Es muy curioso observar que la mayoría de personas se sienten peor cuando pasan muchas horas sin comer o toman un exceso de azúcar, colas o refrescos con azúcar, etc.

Las causas más frecuentes son hemorragias por diferentes motivos (heridas, ulceras, rotura de aneurismas, etc.), pérdidas de líquidos (vómitos, diarreas, uso de diuréticos, etc.), problemas cardíacos (infarto del miocardio, arritmias severas, exceso de drogas para la presión alta), en ancianos se puede ver la hipotensión ortostática, es decir, la presión baja bruscamente cuando la persona cambia de la posición acostada o sentada a la de pie, lo cual produce mareos severos, ocasional pérdida del conocimiento y caídas con todas sus consecuencias, debiéndose frecuentemente a medicamentos, deshidratación, déficit de la hormona cortisol de la glándula suprarrenal, bajas severas del nivel de azúcar, etc.

Tratar la causa.

El tratamiento será el de la causa que la produce, es decir, no se debe buscar tratar simplemente de elevar la presión con medicamentos, sino de identificar

la enfermedad que muestra este síntoma, y con mucho más razón en personas de la tercera edad cuyos órganos son mucho menos resistentes
a los cambios bruscos y grandes de presión pudiendo desembocar en isquemias cerebrales, infartos de miocardio, shock, insuficiencia renal, etc.

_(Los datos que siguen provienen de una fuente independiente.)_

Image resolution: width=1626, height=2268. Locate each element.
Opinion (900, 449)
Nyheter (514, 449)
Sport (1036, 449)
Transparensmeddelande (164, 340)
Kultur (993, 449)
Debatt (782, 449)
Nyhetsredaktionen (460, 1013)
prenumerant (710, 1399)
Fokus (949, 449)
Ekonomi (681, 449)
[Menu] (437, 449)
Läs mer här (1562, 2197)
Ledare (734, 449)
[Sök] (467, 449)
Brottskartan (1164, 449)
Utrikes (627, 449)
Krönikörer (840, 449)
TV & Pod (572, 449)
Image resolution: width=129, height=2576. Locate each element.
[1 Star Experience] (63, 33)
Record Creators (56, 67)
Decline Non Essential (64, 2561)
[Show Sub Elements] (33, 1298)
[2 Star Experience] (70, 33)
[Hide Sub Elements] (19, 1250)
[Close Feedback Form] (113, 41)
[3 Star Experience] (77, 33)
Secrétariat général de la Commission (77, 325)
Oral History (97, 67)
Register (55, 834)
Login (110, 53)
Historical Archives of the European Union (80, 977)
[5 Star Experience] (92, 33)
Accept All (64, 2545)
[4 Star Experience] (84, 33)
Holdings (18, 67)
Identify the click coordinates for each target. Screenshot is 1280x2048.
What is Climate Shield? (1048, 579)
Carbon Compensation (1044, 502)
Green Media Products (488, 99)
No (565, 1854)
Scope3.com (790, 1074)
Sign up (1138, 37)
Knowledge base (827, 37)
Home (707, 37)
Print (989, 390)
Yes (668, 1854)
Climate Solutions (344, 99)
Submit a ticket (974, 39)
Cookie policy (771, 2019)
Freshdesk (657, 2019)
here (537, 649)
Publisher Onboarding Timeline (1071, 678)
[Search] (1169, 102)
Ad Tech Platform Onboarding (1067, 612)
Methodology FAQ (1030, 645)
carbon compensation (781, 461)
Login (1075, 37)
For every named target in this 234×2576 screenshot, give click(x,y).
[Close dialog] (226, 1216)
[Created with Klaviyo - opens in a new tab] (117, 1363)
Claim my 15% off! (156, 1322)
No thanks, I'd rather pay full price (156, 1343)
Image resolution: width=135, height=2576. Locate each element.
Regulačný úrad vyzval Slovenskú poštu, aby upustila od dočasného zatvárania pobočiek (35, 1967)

La recomendación por supuesto es la prevención: evitar los factores de deshidratación, cuidar la medicación de los ancianos y la consulta al servicio de urgencia cuando hay bajas de presión no explicables y duraderas.

Hay tres tipos principales de hipotensión
Hipotensión ortostática, incluyendo hipotensión ortostática posprandial.
Hipotensión mediada neuralmente (NMH, por sus siglas en inglés)
Hipotensión grave producida por una pérdida súbita de sangre (shock), infección o reacción alérgica intensa.